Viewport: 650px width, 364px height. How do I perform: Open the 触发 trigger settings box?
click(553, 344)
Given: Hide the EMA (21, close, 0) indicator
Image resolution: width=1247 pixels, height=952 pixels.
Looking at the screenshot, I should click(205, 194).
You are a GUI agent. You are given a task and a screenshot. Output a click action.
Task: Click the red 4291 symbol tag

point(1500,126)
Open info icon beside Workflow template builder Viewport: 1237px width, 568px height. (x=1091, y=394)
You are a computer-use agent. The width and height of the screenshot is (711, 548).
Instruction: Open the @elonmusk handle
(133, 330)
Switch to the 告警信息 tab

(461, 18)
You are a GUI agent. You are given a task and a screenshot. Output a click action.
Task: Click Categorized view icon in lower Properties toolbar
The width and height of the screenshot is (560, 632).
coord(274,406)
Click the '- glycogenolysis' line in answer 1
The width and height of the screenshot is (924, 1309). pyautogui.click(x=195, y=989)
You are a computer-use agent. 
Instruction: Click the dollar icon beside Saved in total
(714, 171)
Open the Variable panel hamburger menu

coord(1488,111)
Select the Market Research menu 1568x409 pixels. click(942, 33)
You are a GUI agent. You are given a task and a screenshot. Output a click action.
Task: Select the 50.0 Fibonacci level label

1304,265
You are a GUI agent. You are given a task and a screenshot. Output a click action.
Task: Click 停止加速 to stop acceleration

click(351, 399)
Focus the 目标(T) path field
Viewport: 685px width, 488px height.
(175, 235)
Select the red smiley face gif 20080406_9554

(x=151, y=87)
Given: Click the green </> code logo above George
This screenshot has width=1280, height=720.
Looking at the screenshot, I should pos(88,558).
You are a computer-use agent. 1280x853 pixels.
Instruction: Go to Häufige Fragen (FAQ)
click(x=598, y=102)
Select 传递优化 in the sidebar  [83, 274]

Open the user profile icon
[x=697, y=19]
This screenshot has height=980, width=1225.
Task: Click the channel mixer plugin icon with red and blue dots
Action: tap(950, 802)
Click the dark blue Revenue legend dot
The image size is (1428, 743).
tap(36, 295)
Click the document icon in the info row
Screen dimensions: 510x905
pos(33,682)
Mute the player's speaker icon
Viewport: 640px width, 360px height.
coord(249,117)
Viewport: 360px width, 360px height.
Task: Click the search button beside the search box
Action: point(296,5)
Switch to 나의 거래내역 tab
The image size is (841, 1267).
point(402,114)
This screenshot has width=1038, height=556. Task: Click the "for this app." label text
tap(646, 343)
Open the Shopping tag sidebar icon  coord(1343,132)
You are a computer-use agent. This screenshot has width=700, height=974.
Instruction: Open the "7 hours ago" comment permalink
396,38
————
• [How to complete this task] What is the number of lines in the records that hold the word "sidebar"? Answer with that number by itself.

• [Answer to the problem] 2